Die zahlreichen orthodoxen Kirchen im deutschen Sprachraum sind z.B. jeweils der heimatlichen autokephalen Kirche oder dem ökumenischen Patriarchat unterstellt.

Ein Patriarchat und eine autokephale Kirche sind rechtlich und geistlich gleichgestellt, die Unterscheidung ist historisch.

An der Spitze eine Patriarchats steht ein Patriarch, an der Spitze einer andern autokephalen Kirche steht ein Metropolit oder Erzbischof. An der Spitze einer autonomen Kirche steht ein Erzbischof.
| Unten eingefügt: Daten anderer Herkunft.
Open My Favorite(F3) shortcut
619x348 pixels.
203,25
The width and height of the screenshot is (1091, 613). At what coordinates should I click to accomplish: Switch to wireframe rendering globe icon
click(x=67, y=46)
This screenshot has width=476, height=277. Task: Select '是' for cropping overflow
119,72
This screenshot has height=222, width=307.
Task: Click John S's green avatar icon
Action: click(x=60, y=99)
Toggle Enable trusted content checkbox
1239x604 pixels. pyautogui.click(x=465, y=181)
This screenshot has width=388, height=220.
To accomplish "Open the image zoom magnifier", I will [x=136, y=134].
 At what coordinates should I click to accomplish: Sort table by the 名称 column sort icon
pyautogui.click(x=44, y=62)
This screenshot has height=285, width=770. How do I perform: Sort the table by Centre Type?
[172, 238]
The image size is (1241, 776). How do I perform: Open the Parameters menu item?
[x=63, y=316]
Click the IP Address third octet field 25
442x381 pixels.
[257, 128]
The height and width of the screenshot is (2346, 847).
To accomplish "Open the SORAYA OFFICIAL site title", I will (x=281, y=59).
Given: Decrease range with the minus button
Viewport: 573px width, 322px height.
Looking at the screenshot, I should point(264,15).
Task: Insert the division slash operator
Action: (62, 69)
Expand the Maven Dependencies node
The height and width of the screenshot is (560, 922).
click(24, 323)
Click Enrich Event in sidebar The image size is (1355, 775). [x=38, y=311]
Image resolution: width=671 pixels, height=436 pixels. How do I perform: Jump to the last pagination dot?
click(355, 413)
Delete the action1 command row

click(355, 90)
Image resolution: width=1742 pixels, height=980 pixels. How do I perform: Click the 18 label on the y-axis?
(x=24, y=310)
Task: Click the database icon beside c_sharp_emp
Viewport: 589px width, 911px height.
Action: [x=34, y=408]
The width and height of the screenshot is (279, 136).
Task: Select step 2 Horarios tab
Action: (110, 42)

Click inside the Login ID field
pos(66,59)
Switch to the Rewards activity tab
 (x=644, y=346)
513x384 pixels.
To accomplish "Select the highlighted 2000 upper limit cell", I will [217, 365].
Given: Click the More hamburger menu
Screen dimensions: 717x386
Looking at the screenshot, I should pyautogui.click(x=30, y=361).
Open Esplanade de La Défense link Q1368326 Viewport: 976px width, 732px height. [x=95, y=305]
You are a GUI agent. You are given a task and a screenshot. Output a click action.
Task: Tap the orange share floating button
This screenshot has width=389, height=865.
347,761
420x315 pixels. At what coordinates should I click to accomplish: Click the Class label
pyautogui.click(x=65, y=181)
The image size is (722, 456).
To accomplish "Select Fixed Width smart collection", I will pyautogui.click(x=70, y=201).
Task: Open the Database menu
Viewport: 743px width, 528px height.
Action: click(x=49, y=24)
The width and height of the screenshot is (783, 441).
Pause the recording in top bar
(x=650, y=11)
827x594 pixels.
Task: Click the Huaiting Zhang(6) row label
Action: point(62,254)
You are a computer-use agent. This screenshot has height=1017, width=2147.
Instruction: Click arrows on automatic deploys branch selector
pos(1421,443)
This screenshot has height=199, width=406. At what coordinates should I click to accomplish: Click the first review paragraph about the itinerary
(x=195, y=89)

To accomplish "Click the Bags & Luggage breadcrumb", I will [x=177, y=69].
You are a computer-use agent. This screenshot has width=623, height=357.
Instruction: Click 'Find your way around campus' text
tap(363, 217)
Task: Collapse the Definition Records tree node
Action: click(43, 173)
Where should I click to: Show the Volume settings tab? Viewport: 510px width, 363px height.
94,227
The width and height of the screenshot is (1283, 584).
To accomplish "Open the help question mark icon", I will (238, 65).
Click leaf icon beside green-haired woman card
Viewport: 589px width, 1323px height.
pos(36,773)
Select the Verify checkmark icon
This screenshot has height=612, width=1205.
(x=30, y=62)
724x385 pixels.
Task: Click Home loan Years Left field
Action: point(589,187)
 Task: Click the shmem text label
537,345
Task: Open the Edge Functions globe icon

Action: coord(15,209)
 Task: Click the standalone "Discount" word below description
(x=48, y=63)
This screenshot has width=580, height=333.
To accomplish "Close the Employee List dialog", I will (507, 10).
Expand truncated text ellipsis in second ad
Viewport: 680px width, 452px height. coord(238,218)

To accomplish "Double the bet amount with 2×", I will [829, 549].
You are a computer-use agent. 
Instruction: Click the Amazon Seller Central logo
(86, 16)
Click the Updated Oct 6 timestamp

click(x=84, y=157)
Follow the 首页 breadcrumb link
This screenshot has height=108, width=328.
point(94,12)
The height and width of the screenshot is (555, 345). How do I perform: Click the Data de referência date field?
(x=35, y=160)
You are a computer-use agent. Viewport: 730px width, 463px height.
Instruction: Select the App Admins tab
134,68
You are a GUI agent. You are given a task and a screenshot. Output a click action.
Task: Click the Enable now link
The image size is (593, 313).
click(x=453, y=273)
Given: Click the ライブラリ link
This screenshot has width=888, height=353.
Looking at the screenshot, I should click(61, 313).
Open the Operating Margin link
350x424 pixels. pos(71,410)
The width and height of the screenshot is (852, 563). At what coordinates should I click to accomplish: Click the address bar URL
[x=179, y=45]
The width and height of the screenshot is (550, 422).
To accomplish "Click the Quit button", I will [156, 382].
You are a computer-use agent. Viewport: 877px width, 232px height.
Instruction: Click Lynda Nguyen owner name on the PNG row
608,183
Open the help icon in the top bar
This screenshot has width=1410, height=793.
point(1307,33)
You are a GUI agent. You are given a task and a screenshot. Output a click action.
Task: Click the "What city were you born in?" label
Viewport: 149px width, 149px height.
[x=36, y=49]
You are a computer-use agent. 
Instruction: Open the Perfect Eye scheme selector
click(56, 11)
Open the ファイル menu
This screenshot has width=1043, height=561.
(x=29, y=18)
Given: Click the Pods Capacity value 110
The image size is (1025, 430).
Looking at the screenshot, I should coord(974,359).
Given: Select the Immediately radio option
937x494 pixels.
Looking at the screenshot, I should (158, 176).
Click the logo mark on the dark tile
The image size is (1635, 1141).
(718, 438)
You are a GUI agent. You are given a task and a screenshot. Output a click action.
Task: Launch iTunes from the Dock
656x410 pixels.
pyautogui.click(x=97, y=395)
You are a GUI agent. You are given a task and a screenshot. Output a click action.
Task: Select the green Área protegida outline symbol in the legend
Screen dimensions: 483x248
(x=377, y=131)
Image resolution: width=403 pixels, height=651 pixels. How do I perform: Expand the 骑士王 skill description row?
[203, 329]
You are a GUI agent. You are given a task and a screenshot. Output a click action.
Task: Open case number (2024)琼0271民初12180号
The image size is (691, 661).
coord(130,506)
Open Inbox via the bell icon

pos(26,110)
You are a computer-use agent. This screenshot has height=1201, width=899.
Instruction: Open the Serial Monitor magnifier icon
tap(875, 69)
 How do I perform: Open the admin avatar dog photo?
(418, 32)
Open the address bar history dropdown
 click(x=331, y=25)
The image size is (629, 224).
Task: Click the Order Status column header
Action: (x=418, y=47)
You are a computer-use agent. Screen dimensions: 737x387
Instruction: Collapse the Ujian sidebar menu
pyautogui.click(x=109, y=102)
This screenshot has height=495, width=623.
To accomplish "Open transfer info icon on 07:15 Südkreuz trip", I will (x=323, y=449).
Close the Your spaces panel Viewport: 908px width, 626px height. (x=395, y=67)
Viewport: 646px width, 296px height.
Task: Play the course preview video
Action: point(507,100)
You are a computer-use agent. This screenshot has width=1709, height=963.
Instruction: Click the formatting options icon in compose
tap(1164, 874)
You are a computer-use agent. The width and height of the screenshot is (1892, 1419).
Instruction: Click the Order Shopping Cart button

Unter den autokephalen Kirchen gibt es Patriachate, die jeweils von einem Patriarchen geleitet werden und zwar

Autokephale Kirchen sind

  • die Kirche von Zypern
  • die Kirche von Griechenland
  • die Kirche von Albanien
  • die Kirche von Polen
  • die Kirche von Tschechien und der Slowakei
  • die orthodoxe Kirche in Amerika

Autonome Kirchen sind

  • die Kirche von Sinai
  • die Kirche von Finnland
  • die Kirche von Japan
  • die Kirche der Ukraine

Alle andern orthodoxen Kirchen stehen unter der geistlichen Leitung einer autokephalen Kirche.

In der Orthodoxen Kirche sind alle Bischöfe rechtlich und geistlich gleichgestellt - ein Patriarch, Metropolit oder Erzbischof hat gegenüber einem Bischof keine höhere Autorität und keine Jurisdiktion im Gebiet eines andern Bischofs, steht den Bischöfen seines Gebiets aber als "primus inter pares" (erster unter gleichen) vor und vertritt die Kirche gegen aussen. Für eine ganze Kirche bindende Entschlüsse können aber nur von der Gemeinschaft der Bischöfe an einem Konzil oder einer Synode getroffen werden. Innerhalb seines Gebiets hat jeder Bischof die geistliche Jurisdiktion.

Kirchenverständnis

Die orthodoxe Kirche versteht sich als die ursprüngliche christliche Kirche, von der sich alle übrigen Kirchen abgespalten haben (auch die katholische). Von daher sieht sich eine orthodoxe Kirche auch als geistliche Heimat aller Christen in ihrem Gebiet und sieht mit mehr oder weniger Befremden auf die zahlreichen evangelischen Konfessionen, insbesondere, wenn diese auf dem eigenen Gebiet Parallelkirchen eröffnen.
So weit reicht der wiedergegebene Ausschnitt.